Healthcare clearinghouses are covered entities but typically do not have direct patient relationships. They need BAAs with covered entities they serve but generally do not need to distribute NPPs directly to patients.

When You Need Only an NPP

This situation is uncommon in practice. A covered entity that operates entirely without third-party vendors who access PHI — which essentially no organization does today — would need only an NPP. In reality, virtually every covered entity has at least some vendors with PHI access (an EHR system, a billing service, even an email provider used for patient communications) and therefore needs BAAs as well.

Decision Flowchart

Work through these questions:

Are you a covered entity? (Healthcare provider, health plan, or clearinghouse — see our covered entities guide)
- If YES: proceed to question 2 and question 3.
- If NO but you handle PHI for a CE: you are likely a business associate — you need a BAA with the CE, not an NPP.
Do you have direct relationships with patients?
- If YES: you need an NPP. See NPPGenerator.com.
- If NO (clearinghouse): you likely do not need an NPP.
Do you use any vendors who have access to PHI?
- If YES (virtually all CEs): you need BAAs. See BAAGenerator.com.

If you are still unsure which category you fall into, take our HIPAA self-assessment quiz.

Frequently Asked Questions

What is the difference between a BAA and NPP?

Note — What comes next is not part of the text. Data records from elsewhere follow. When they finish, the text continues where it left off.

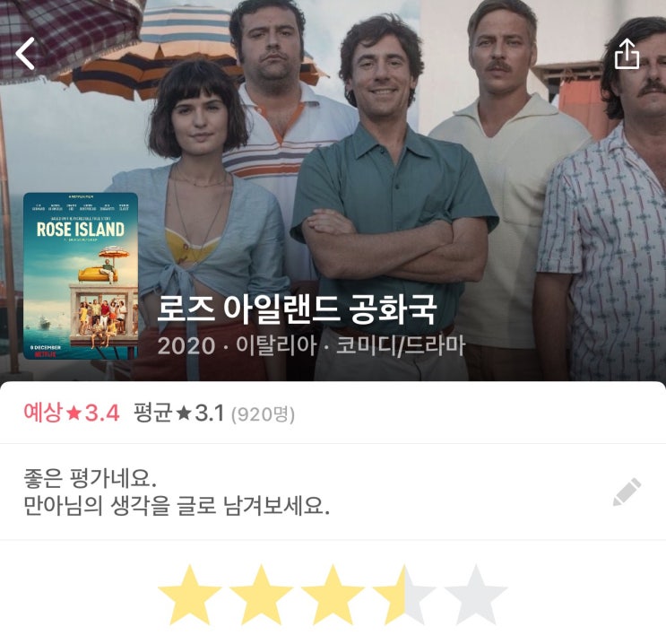This screenshot has width=666, height=644.
Task: Tap the 코미디/드라마 genre text
Action: coord(401,345)
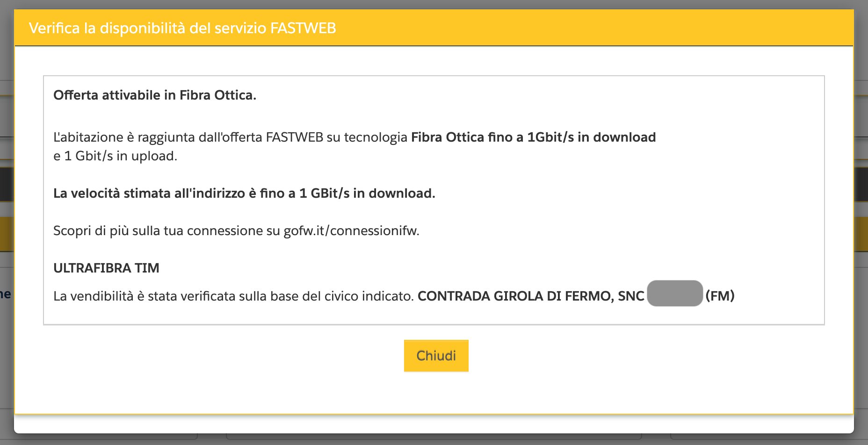The width and height of the screenshot is (868, 445).
Task: Select 'Offerta attivabile in Fibra Ottica' heading
Action: point(154,95)
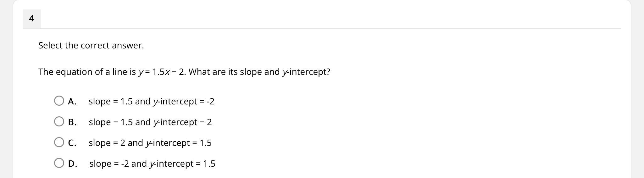Click 'The equation of a line is' phrase
The image size is (644, 178).
click(x=87, y=72)
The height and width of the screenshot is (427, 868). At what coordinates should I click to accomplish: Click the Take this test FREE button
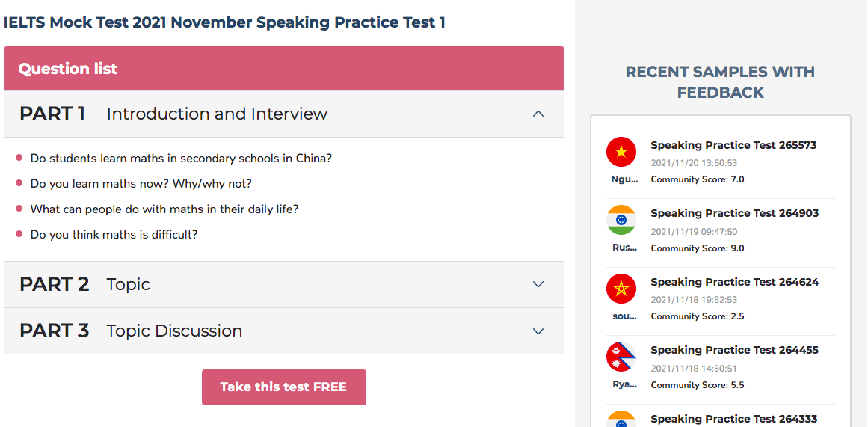tap(284, 387)
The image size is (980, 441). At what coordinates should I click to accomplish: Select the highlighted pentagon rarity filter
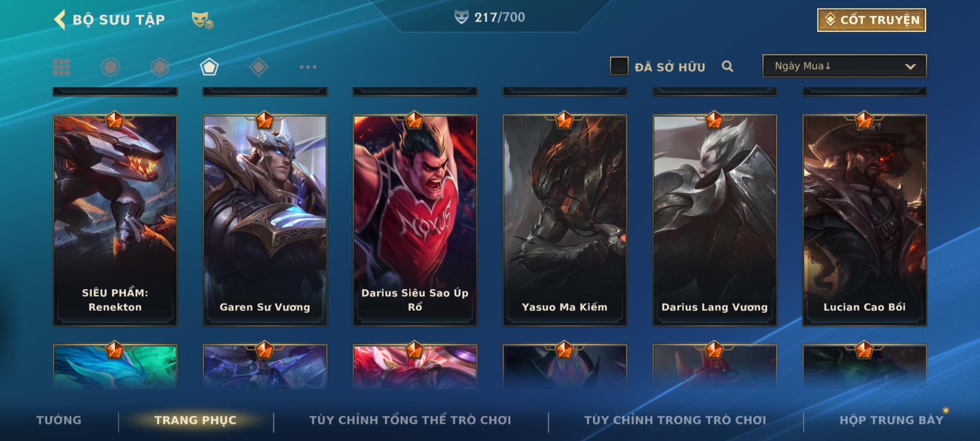209,67
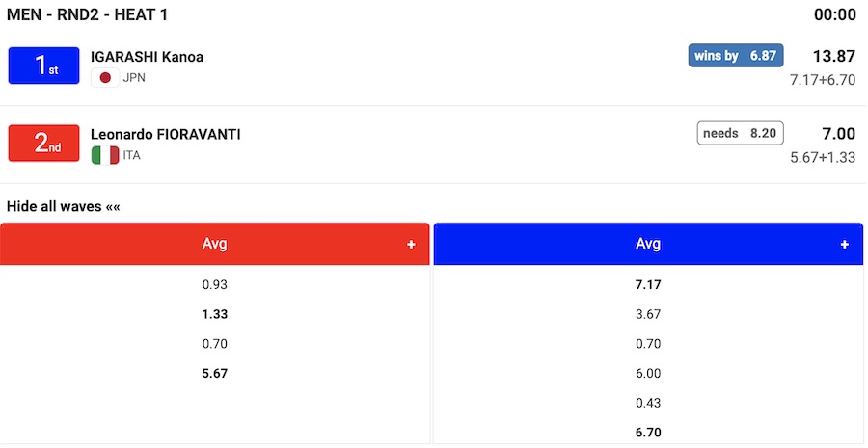
Task: Click the 00:00 heat timer
Action: 835,14
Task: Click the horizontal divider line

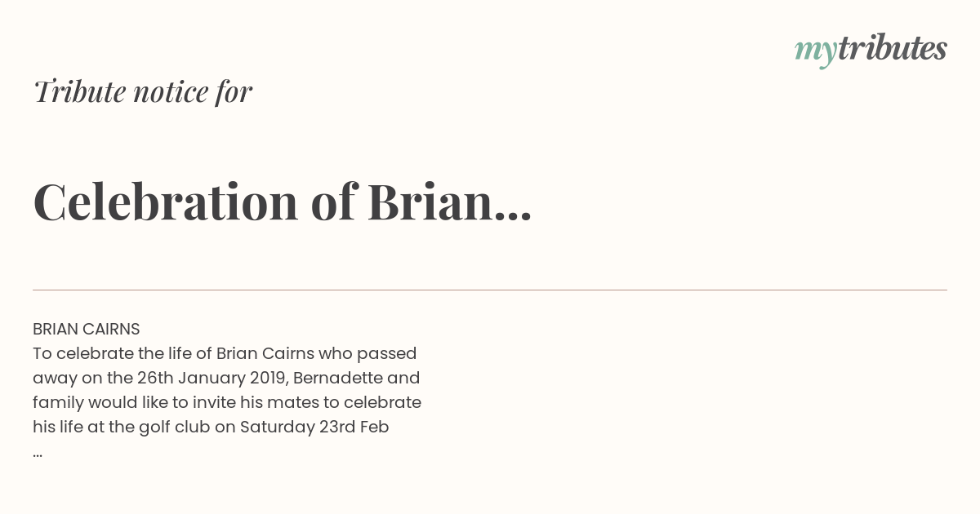Action: tap(490, 290)
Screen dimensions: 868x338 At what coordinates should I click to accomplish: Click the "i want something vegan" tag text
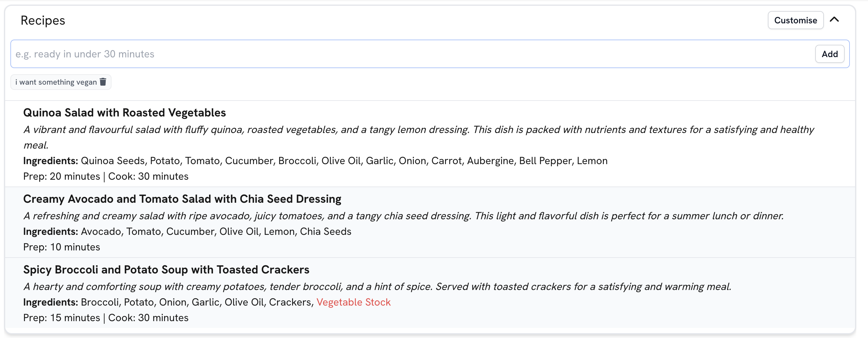pos(56,82)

A BAA (Business Associate Agreement) is a B2B contract between a covered entity and a vendor (or a BA and its subcontractor) governing the vendor's PHI obligations — required by 45 CFR § 164.504(e). An NPP (Notice of Privacy Practices) is a B2C disclosure document given to patients explaining how the covered entity uses their PHI — required by 45 CFR § 164.520. Both parties sign a BAA; an NPP is distributed unilaterally to patients.

Does every covered entity need both a BAA and an NPP?

Most covered entities with direct patient relationships need both. An NPP is required by § 164.520 for covered entities with direct patient relationships. BAAs are required by § 164.504(e) for any relationship where a vendor accesses PHI on the CE's behalf — which applies to virtually all covered entities that use any technology vendors.

Do business associates need NPPs?

Generally, no. BAs do not have direct patient relationships and are not required to provide NPPs to patients. A BA that is also a covered entity in a separate capacity must provide NPPs in that CE role. Some patient-facing BA applications may provide privacy notices voluntarily, but these are not NPPs in the regulatory sense.

What CFR section governs BAAs vs NPPs?

BAA requirements: 45 CFR § 164.504(e) — specifying required contractual provisions. NPP requirements: 45 CFR § 164.520 — specifying required content, distribution, and posting. These are distinct regulatory sections with no overlap in requirements.

Can one document serve as both a BAA and an NPP?

No. A BAA and NPP are fundamentally different in purpose, audience, and content. A BAA requires signatures from both parties; an NPP is distributed unilaterally. They cannot be combined. Any document that attempts to serve both functions would likely fail to satisfy either set of regulatory requirements.